Have a foul mouth? It might actually benefit you when it comes to pain management. A study from Keele University in England took a look at how an outburst of swearing can help people deal with pain.
Sixty-seven college students took part in the initial study. First, they were asked for their five favorite curses — things they might say after accidentally whacking a thumb with a hammer. I know what I’d say in that situation, and it’s not pretty!
The students were then asked to hold one hand in icy water for as long as they could bear it. The students who rattled off their top five curses were able to stand the painfully cold water longer than those who kept quiet — an average 155 seconds, compared to an average 115 seconds for those who suffered in silence.
Study participants reported feeling less pain in the cold water while cursing. They also experienced less anxiety and less fear of the pain itself! This led researchers to think that cursing is more than just a distraction or emotional release.

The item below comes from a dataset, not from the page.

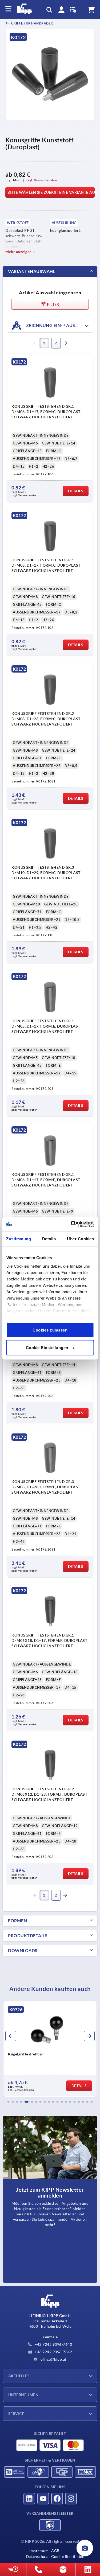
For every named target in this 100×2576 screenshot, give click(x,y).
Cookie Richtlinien (67, 2556)
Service (16, 2414)
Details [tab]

Distraction from the pain is a great pain management technique — but it seems that cursing did more than that. During the study, the students who swore a blue streak also had increased heart rates (it was noticed in both genders, but women’s heart rates increased more than men’s). Researchers feel that this indicates an aggressive response — that the cursing activates a sort of fight-or-flight reaction.
Other studies have looked at the emotional release aspect of cursing, but not at the physical side of things. Letting a few inappropriate words slip out can help vent anger, fear, surprise, or frustration.